Kimlikleri katı, değişmez, ezelden ebede taşıdıkları kemikleşmiş özelliklere göre tanımlamak, son zamanların siyasi modası. Karışık nüfusların yaşadığı yerlerde bireyleri ve toplulukları bir “öz” kimliğe indirgemek, kimlik üzerine kurgulanmış dışlayıcı, giderek şiddeti kutsayıcı hareketlerin de işine geliyordu.
Böyle bir ortamda Müslümanların içinde yaşadıkları Müslüman olmayan toplumlara nasıl uyum sağlayacakları sorusu gündeme yerleşti. Gerek aşırı İslamcılar, gerekse bu toplumlardaki ırkçılar veya aşırı muhafazakârlar bunun asla gerçekleşemeyeceğini, ortada dinlerden/kimliklerden kaynaklanan özcü bir uyuşmazlık olduğunu savundular. ABD gibi, yani göçmenler tarafından kurulmuş ve ona göre kurgulanmış bir ülkede Meksikalıları duvarların arkasında bırakmayı, Müslümanları ülkeye sokmamayı savunan biri, başkan adayı olabildi.

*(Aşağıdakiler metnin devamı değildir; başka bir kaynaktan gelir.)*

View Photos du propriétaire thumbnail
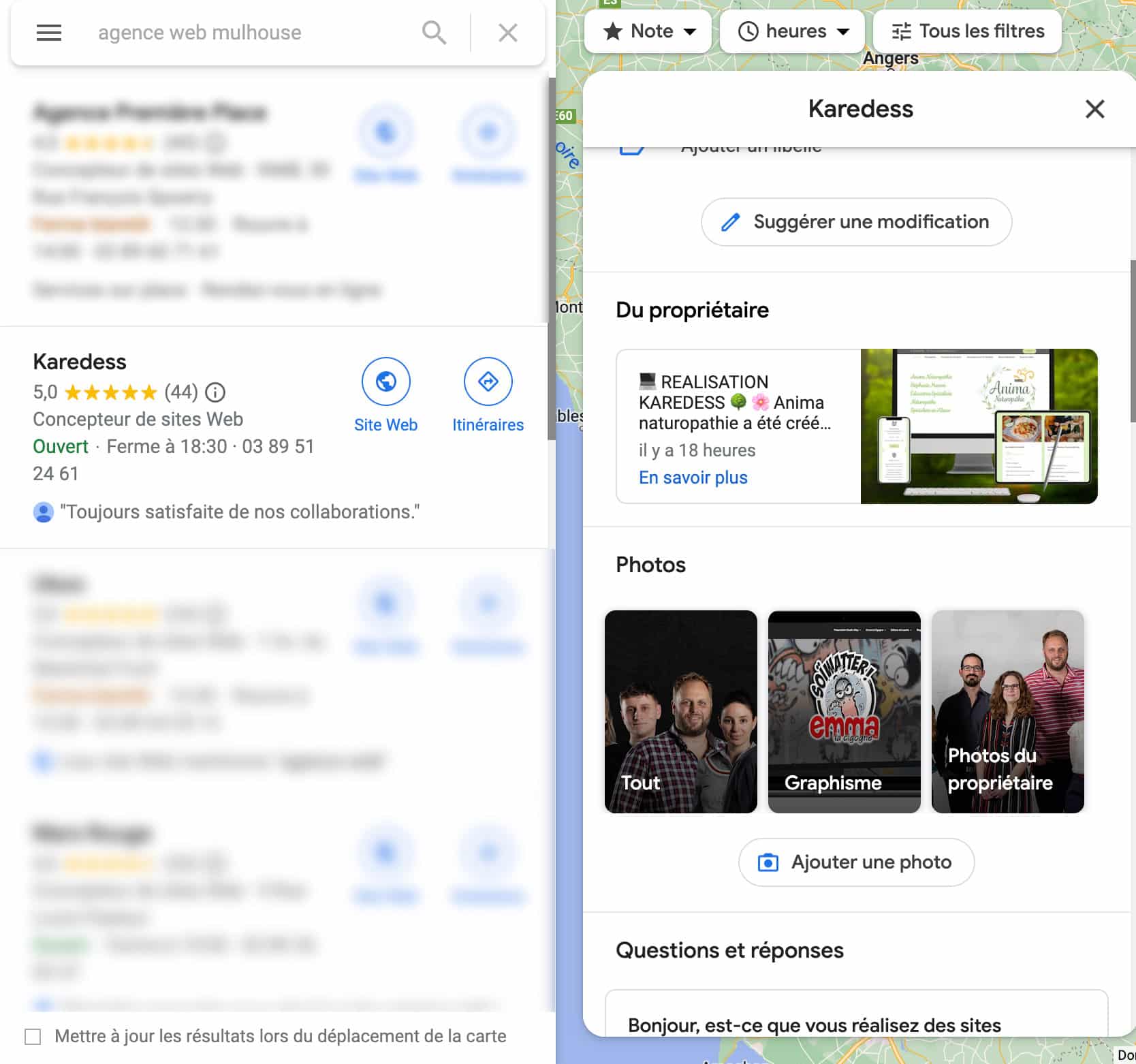This screenshot has height=1064, width=1136. pos(1007,711)
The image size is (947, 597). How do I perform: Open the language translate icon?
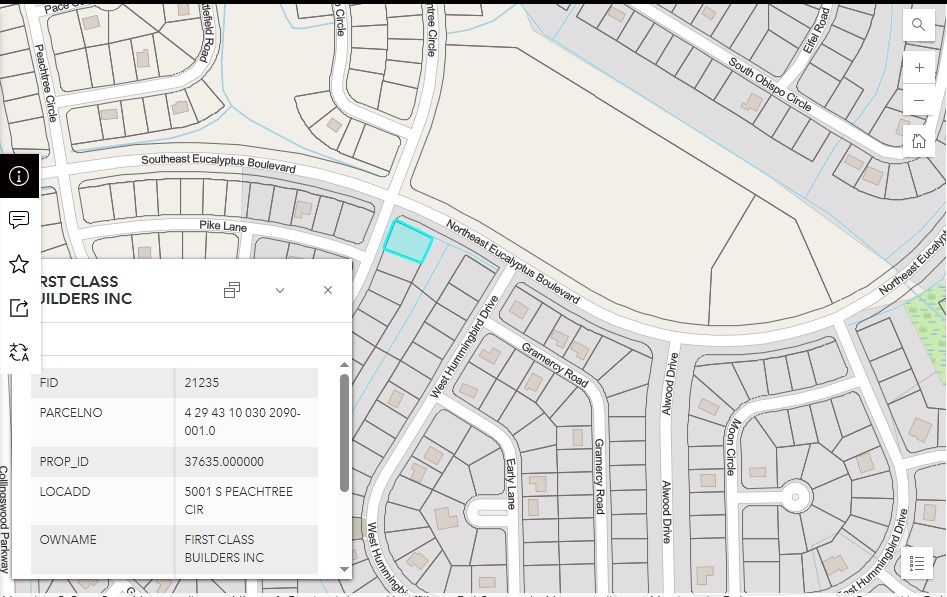pos(19,352)
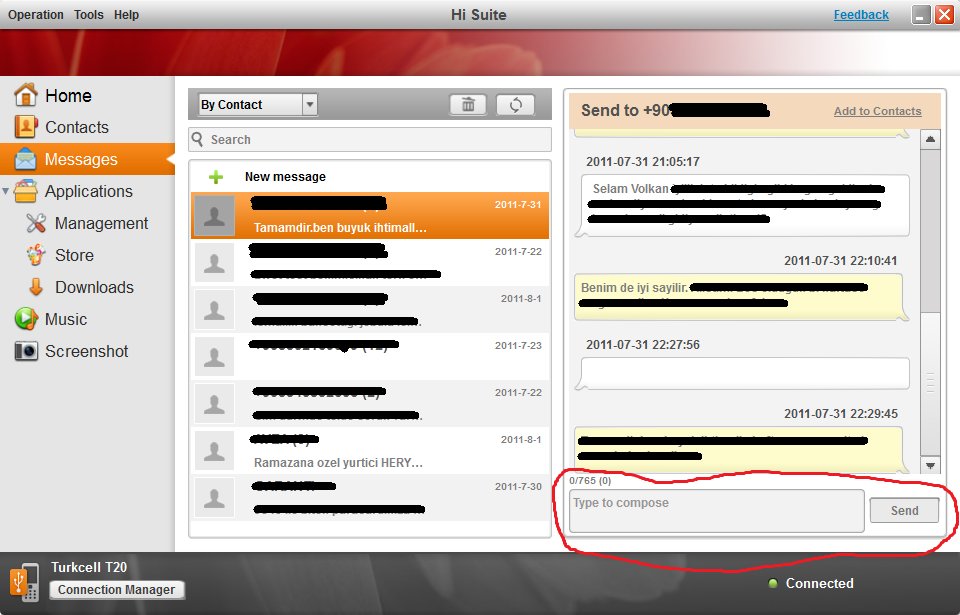Viewport: 960px width, 615px height.
Task: Select the Music icon in sidebar
Action: pos(26,319)
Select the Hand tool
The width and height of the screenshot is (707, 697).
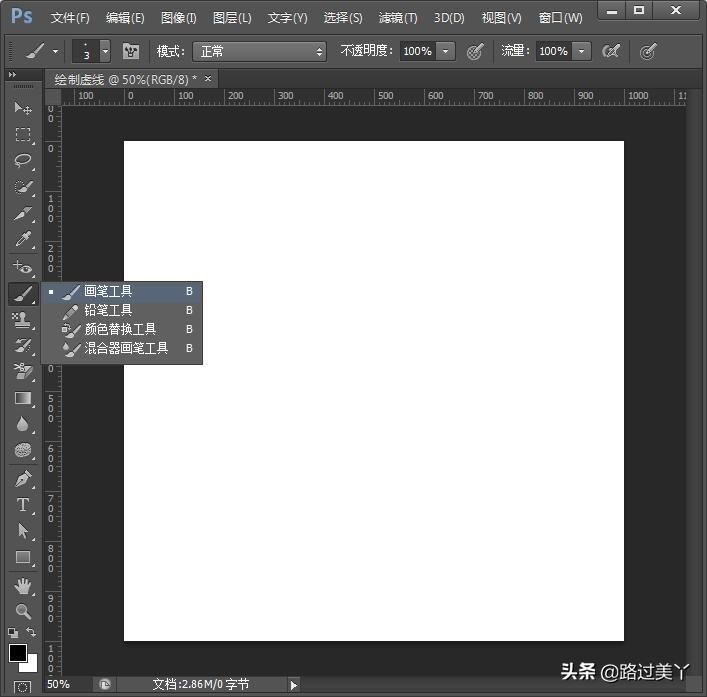22,585
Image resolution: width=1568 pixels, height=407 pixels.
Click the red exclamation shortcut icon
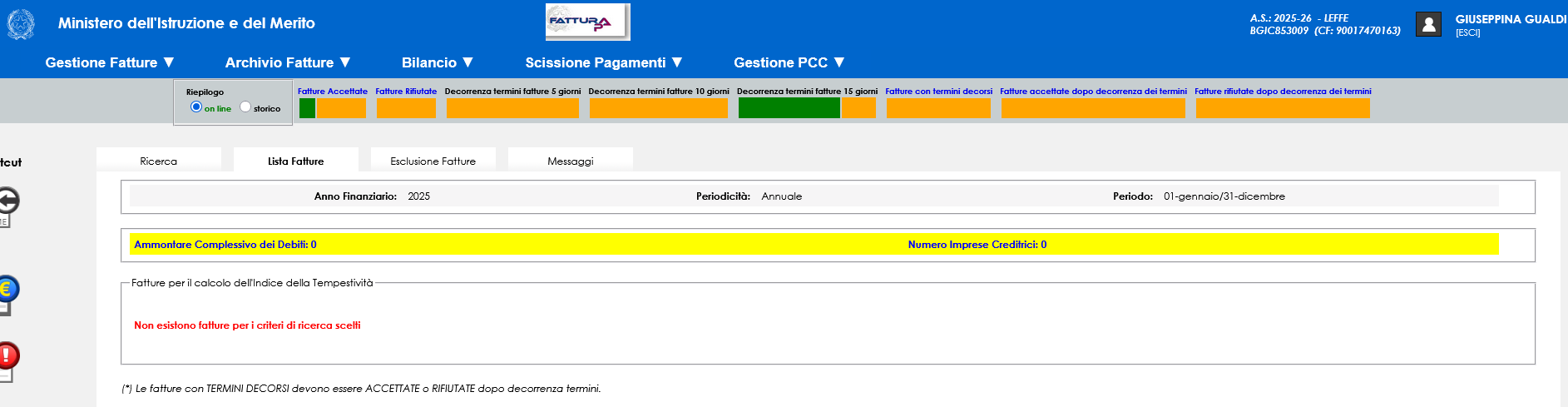pos(7,356)
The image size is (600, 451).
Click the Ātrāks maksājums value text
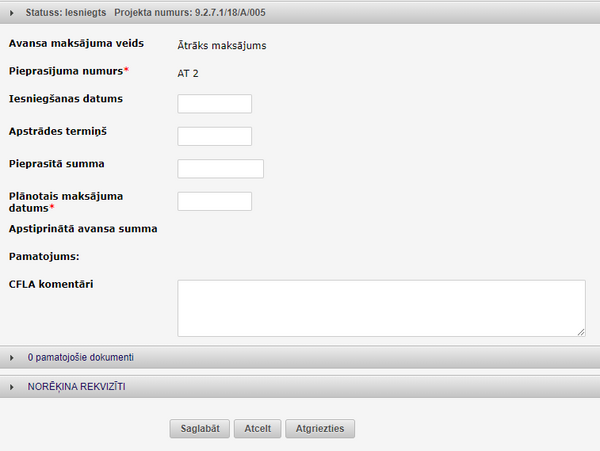222,46
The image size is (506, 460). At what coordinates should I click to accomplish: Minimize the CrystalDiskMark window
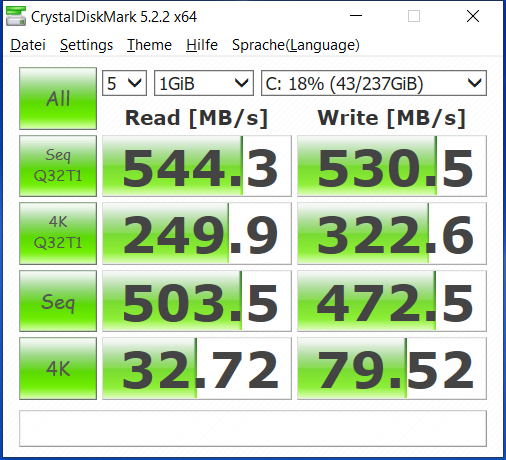coord(356,16)
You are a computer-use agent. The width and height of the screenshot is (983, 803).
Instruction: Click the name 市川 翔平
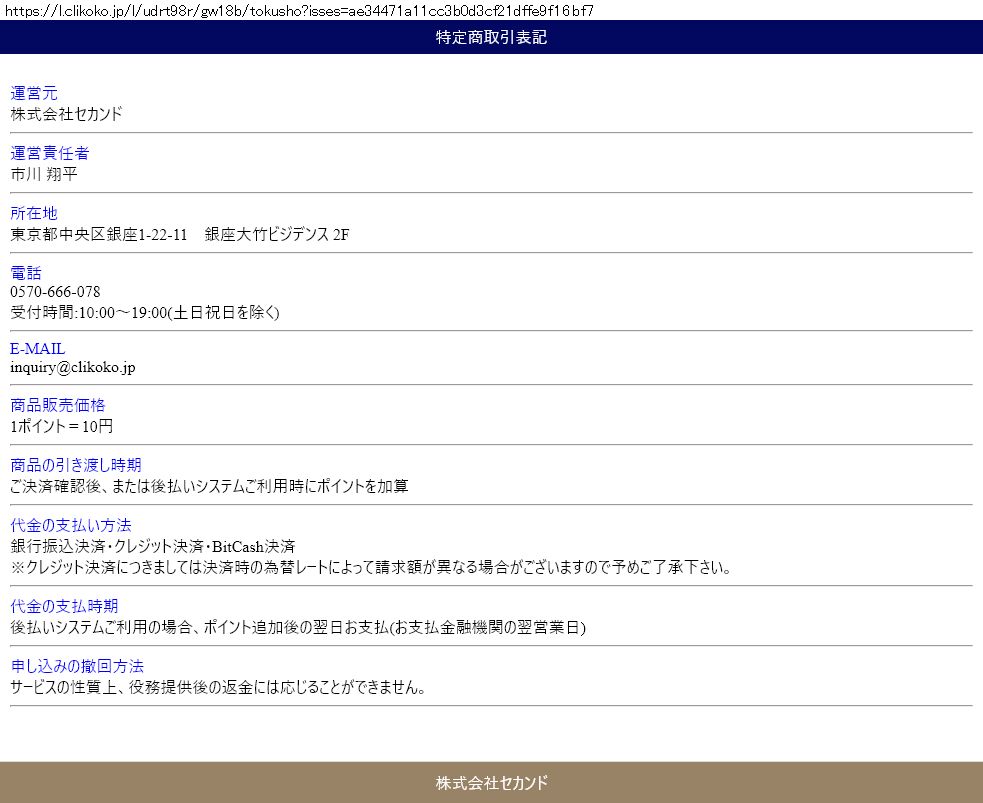(x=44, y=174)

Genelde Trump’ın savunduğu yönde giden rüzgârlara rağmen, dışlayıcı/milliyetçi Bağımsızlık Partisi’nin yükselişte olduğu İngiltere’de, başkent Londra’da Pakistan asıllı, babası otobüs şoförü olan İşçi Partili bir Müslüman, tarihteki en yüksek oyu alarak belediye başkanı seçilebildi. Kriz içinde kıvranan iktidara da seçimlerin ideolojik takıntı ve lafla değil, çalışarak, somut ihtiyaçlara cevap verecek politikalar üreterek kazanılabileceğini gösterdi.